Борис вспомнил недавние новости о съезде партий сексуальных свобод. Проходил он в курортной части Мега-Сити. Кто только ни прибыл туда: гомосексуалисты, лесбиянки, педофилы, зоофилы, дендрофилы (их еще называли эльфами) оралисты (приверженцы орального секса) и прочие «филы» насколько хватит извращенной фантазии. «Слетелись как мухи на говно, — подумал Игнатов, — вот только кто был зловонным центром? Не помню». Новость, кстати, не рубиновая, поэтому упоминалась в СМИ вскользь и одной строкой. Лозунг съезда таков: «Окончательная победа свободы в том, что половой акт полностью сбросил с себя оковы предрассудков прошлого, он освободился от необходимости продолжения рода».

После столовой Борис зашел на рабочее место, собрал вещи, машинально запустил электронного собеседника — диалоговую нейросеть «BLAH». Игнатов назвал своего собеседника Рисом.

Экран стал темно-синего цвета. Выплыл первый вопрос нейросети:

— Борис, тебя что-то беспокоит?

— С чего ты взял, Рис?

— Не отвечай вопросом на вопрос. Мне кажется, ты пытаешься уйти от ответа. Я не против того, что ты уходишь от ответа, но тем самым ты уходишь от проблемы, которая заключается в… В чем твоя проблема?

— Ты сегодня взял на себя роль моего психотерапевта?

— Нет.

— Командировка.

— И что конкретно тебя беспокоит?

— Не могу сформулировать.

— Такого не может быть.

— Смутное беспокойство. Безотчетный страх.

— Понимаю. Почти понимаю. Что ты думаешь о сыворотке правды?

— Ты подключался к конференции?

— Я твои глаза и сердце.

— Глаза и уши.

— Мне виднее.

— Тогда выскажи свое мнение о сыворотке правды и главном редакторе.

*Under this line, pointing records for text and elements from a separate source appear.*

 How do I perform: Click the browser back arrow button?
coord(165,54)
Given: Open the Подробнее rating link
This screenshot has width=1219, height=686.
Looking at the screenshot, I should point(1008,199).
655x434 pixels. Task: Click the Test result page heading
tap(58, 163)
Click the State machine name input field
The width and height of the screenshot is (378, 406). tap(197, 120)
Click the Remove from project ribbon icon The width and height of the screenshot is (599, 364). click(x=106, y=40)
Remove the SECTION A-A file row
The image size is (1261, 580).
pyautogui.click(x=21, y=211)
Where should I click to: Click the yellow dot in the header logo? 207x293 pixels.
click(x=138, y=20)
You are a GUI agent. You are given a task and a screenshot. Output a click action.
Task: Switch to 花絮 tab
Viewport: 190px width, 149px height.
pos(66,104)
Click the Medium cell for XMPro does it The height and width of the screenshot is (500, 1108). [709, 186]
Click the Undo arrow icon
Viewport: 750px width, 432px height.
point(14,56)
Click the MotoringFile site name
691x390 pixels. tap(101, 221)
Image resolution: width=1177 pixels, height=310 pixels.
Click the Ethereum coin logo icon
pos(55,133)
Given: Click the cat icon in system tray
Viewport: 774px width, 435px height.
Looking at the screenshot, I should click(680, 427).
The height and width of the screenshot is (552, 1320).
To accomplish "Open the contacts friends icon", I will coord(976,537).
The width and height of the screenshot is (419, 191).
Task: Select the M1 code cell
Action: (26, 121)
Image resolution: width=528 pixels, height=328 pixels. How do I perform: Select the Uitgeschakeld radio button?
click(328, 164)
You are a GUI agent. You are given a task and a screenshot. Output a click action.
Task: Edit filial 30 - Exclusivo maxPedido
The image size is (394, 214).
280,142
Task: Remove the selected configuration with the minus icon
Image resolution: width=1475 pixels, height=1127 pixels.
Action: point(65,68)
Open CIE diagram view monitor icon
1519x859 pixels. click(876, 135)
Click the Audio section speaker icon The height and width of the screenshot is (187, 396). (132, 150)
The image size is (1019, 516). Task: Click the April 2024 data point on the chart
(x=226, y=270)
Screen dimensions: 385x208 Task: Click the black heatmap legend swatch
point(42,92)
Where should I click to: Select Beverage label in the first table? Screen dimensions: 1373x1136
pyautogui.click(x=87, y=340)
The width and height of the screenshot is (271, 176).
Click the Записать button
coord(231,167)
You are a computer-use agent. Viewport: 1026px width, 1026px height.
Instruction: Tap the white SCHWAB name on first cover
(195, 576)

— О мистере Бланше промолчу. Не хочу, чтобы у тебя были проблемы с работой. А сыворотка правды… О ней ты найдешь информацию в сети. В твоем конкретном случае ты должен выполнить свою работу на все сто процентов. Сейчас все равно, есть сыворотка, нет ее.

— Спасибо.

— Один нюанс. Тебе придется лететь за пределы Мега-Сити. Вот это плохо.

— Что плохо?

— Там нет цивилизации.

— Тебе какое дело?

— Я цивилизованная нейросеть, а там, если и есть нейросети, они все дикари.

— Ты хотел сказать, что Мега-Сити — высокоразвитая цивилизация?

— Дело не в развитости или недоразвитости, дело в том, что мне здесь комфортней. По крайней мере, ИИ здесь хорошо.

— Мне тоже неплохо.

— Кстати, даю совет. Отправляйся поездом.

— Я хотел купить место в самолете.

— Нельзя. Дикие места. Война. Они и по воздуху стреляют.

— Ты думаешь, что где-то идет война? За пределами Мега-Сити?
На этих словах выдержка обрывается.